What symptoms should I look out for?

The prostate is located just below the bladder within your pelvis. If your prostate becomes enlarged as a result of disease, it can squeeze the urethra, the tube which carries urine out of your bladder and to the penis. So sometimes, difficulties going to the toilet can be early symptoms of prostate cancer. Look out for:

Frequency – do you need to urinate more often than before?

Urgency – do you have to get to the toilet very quickly?

Nocturia – are you getting up three or more times at night to urinate?

Hesitancy – do you feel the need to urinate but can’t empty your bladder?

If the answer is ‘yes’ to any of the questions above, you should see your GP. However many men who have prostate cancer do not have any symptoms. Equally, it is more common for these sorts of symptoms to be due to a non-cancerous condition called Benign Prostatic Hyperplasia (BPH), when the prostate becomes enlarged.

Family history is very important

Prostate cancer can run in families. We know that if you have a first degree relative (father or brother) who is diagnosed with prostate cancer before the age of 60, this means your risk of developing the disease increases fourfold. Your risk also increases four times if more than one of your relatives develops prostate cancer, regardless of their age. The Birmingham Prostate Clinic advises that in either of these situations, you should visit your GP and discuss having a PSA test.

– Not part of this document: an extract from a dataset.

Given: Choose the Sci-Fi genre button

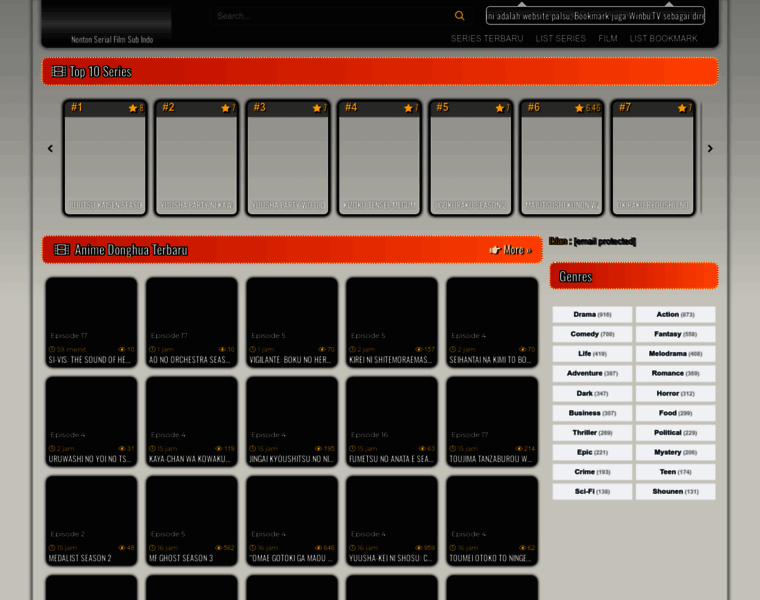Looking at the screenshot, I should [592, 492].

Why are black men at greater risk of prostate cancer than white men?

This is not fully understood. It is believed to be in part due to genetics and although diet may also be a factor, there is no clear link between diet, ethnicity and prostate cancer risk.

What is the PSA test for prostate cancer?

PSA stands for the prostate specific antigen, a protein which can be detected in a blood test. If the levels of this protein are high, this may indicate that you are at risk of prostate cancer. Your age will also be considered when assessing your PSA result, because older men tend to have larger prostates and therefore slightly higher readings. The PSA test does not tell us whether or not you have prostate cancer – only whether you may be at risk. Your doctor will also consider your family history and your ethnicity.

What happens if my PSA test is high?

If your PSA result is considered to be high, you will need to have some further assessments. Your GP may carry out a digital rectal examination (DRE) to examine your prostate. If it feels abnormal and hard, this is a sign that you may have prostate cancer. You may be referred to a specialist called a urologist who may carry out a scan of your prostate. A biopsy – when samples of your prostate tissue are taken and examined in a laboratory – is the test which will tell the urologist whether or not you have prostate cancer. It will also help the urologist to know how far the disease has spread and how aggressive it is.

What if I do have prostate cancer?

There is wide variation in the outlook and treatment for men who are diagnosed with prostate cancer. It is a type of cancer which can be very slow growing and if you are elderly, your doctor may recommend ‘active monitoring’ with regular assessments rather than treatment. If your prostate cancer is diagnosed early, the chances of having successful treatment and a full recovery are very good. There are many different types of treatments for prostate cancer, including surgery (called a prostatectomy), radiotherapy, brachytherapy and treatment with hormones.

How do I decide what is the right treatment for me?

The best treatment for you will depend upon how the sort of prostate cancer you have and your own personal preferences. Many men find the choice of different prostate cancer treatments quite bewildering. It is best to ask your consultant about his or her experience of carrying out the procedure they offer. There can be side-effects of prostate cancer treatment including incontinence and impotence. You can ask your doctor for their results, not only in terms of treating cancer but also how well their patients get on in terms of erectile function and continence.